------ Given data

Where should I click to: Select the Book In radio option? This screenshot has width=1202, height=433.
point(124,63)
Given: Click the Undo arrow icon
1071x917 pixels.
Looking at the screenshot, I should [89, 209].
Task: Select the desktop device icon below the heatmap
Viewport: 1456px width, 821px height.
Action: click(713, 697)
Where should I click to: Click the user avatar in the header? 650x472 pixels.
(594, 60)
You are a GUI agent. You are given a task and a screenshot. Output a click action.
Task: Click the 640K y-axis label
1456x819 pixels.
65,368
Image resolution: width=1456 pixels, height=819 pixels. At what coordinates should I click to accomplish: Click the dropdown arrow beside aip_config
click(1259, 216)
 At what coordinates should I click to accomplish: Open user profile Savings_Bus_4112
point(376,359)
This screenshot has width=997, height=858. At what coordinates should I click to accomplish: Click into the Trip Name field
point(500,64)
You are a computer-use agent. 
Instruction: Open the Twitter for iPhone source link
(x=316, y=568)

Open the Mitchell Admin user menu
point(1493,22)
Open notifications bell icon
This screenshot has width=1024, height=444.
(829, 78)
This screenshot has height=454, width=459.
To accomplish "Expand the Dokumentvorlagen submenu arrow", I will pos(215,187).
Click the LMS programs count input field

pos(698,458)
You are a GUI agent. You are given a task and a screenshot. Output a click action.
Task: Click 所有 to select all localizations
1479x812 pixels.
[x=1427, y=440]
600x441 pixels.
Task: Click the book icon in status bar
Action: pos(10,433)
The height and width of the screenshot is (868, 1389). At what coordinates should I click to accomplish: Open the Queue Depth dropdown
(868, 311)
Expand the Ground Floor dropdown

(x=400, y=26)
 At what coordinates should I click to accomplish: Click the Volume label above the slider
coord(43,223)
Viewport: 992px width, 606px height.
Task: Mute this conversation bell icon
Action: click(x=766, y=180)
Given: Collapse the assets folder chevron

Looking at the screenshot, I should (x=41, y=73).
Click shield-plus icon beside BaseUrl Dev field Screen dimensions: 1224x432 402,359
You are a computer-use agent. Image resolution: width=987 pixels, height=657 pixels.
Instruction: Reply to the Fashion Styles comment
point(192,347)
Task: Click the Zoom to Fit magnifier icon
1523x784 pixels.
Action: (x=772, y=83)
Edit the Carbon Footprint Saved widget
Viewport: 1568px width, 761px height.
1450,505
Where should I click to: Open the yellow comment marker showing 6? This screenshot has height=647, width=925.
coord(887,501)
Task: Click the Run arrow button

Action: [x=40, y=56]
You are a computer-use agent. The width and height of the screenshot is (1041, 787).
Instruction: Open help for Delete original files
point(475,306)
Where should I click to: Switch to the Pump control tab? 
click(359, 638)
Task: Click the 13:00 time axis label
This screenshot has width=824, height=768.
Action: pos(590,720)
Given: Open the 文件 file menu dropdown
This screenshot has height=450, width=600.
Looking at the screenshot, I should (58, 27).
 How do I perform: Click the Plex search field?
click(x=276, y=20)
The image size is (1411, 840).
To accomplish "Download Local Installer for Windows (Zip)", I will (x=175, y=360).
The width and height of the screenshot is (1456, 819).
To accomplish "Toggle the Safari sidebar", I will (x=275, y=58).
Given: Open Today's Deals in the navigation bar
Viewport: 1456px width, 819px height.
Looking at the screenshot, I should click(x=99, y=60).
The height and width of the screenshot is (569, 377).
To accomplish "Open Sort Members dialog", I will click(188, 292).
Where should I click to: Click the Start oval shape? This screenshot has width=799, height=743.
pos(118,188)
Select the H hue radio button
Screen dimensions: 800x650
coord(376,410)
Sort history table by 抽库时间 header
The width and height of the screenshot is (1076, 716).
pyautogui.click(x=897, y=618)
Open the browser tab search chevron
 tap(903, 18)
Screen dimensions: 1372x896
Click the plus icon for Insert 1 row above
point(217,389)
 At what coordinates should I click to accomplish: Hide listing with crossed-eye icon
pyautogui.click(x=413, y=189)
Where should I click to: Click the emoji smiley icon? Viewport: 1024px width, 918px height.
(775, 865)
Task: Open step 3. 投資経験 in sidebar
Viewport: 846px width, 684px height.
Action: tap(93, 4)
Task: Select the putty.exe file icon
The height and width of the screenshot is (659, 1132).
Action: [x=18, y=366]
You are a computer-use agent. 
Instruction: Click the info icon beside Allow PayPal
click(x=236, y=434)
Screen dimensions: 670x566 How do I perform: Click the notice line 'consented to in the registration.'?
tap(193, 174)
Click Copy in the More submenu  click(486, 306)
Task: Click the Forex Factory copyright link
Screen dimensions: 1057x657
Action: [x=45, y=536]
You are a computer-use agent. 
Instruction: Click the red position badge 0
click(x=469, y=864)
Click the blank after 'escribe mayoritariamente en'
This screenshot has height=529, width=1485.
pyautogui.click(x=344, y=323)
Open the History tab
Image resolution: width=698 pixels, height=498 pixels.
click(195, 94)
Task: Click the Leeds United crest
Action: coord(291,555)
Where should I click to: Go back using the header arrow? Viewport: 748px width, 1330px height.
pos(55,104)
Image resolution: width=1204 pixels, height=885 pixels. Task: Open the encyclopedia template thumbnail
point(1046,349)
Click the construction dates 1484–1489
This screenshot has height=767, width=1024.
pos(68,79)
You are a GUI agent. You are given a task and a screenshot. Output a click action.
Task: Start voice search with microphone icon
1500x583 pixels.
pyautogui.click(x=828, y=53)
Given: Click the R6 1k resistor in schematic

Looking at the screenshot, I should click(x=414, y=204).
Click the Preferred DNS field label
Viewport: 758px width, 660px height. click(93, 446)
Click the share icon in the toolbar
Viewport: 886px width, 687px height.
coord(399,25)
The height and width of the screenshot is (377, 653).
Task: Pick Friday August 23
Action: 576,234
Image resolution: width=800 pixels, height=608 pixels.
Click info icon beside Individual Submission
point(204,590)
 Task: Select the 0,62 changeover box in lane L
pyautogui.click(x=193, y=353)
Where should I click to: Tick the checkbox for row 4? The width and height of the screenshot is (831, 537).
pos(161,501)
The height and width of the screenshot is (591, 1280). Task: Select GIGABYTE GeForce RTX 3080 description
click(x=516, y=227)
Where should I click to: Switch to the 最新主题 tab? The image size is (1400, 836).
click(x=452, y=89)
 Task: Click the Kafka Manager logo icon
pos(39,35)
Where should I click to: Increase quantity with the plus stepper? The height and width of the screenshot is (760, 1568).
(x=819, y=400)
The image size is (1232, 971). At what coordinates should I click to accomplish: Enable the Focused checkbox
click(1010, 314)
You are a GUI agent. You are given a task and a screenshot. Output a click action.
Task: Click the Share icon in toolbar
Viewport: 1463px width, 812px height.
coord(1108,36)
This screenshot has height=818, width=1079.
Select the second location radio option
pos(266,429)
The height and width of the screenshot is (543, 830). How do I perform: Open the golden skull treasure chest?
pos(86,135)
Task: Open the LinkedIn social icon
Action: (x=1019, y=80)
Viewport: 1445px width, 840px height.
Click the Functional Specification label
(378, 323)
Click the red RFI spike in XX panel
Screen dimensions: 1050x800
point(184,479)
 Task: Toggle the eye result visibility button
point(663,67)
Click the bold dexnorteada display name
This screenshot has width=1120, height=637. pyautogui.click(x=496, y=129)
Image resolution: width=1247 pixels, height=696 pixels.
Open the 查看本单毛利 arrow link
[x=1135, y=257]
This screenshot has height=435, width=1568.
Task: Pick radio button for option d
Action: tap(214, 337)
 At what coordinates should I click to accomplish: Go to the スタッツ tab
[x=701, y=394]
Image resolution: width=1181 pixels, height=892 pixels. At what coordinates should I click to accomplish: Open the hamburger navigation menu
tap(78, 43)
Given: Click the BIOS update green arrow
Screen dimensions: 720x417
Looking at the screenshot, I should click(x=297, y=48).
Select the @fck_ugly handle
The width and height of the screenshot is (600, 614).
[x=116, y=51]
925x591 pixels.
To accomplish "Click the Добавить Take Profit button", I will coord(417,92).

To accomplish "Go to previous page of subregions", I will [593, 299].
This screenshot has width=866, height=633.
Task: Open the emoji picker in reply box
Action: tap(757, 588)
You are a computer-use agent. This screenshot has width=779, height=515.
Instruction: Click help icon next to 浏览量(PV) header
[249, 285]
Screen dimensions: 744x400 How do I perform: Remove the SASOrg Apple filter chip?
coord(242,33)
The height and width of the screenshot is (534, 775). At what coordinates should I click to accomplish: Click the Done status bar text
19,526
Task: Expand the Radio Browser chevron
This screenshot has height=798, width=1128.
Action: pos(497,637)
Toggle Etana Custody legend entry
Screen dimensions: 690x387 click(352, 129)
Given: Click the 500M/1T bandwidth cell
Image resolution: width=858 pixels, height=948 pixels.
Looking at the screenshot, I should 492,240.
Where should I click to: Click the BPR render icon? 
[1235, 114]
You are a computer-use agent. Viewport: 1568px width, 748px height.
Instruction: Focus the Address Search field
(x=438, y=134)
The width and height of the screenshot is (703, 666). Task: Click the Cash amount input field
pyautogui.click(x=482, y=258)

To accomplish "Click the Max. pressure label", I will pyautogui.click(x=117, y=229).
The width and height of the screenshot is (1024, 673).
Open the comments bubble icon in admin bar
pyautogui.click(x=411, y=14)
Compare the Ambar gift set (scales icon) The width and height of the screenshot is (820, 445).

------------

Rewrite the rows between the line containing "Task: Select the 0,62" and the line containing "click(x=516, y=227)", inclusive, as a JSON list of strings with one string per line and blank lines omitted.

[
  " Task: Select the 0,62 changeover box in lane L",
  "pyautogui.click(x=193, y=353)",
  "Where should I click to: Tick the checkbox for row 4? The width and height of the screenshot is (831, 537).",
  "pos(161,501)",
  "The height and width of the screenshot is (591, 1280). Task: Select GIGABYTE GeForce RTX 3080 description",
  "click(x=516, y=227)"
]